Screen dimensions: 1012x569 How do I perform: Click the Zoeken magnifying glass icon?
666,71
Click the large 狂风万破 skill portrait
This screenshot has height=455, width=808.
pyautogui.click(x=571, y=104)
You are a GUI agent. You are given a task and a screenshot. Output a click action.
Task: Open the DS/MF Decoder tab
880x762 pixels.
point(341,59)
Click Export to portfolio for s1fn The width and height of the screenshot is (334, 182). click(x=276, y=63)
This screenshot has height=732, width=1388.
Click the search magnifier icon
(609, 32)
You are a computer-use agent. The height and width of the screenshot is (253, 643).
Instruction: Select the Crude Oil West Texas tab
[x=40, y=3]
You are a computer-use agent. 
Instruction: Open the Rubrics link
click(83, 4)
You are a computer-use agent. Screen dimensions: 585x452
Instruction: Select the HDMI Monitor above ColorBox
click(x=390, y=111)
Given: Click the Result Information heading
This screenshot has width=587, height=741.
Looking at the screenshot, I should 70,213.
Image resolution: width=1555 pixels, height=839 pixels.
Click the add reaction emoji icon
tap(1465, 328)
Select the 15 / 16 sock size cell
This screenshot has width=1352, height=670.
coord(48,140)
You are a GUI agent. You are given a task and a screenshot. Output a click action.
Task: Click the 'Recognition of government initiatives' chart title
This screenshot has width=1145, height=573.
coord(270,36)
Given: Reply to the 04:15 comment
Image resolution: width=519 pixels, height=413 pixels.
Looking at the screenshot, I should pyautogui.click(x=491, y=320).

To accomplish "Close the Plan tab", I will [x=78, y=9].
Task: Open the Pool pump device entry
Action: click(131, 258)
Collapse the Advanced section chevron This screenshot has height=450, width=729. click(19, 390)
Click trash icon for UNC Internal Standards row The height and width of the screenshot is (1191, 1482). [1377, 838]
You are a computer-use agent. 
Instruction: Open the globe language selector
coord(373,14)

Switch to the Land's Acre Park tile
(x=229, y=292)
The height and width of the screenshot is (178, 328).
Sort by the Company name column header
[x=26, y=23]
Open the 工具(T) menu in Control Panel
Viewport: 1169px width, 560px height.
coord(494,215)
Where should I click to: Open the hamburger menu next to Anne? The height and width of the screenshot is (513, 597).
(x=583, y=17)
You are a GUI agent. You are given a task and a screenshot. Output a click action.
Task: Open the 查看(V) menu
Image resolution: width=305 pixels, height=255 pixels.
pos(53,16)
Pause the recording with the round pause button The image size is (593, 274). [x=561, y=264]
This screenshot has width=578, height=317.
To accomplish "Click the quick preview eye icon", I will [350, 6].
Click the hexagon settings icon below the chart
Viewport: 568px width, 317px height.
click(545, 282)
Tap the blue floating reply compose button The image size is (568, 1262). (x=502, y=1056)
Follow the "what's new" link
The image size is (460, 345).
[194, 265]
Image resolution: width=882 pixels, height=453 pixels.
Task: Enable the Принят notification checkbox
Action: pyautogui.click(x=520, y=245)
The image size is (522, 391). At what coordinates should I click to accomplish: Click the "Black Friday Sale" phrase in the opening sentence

________________________

Only a number is wanted here: how many lines in the data above include the string "what"?

▶ Response for this exercise
2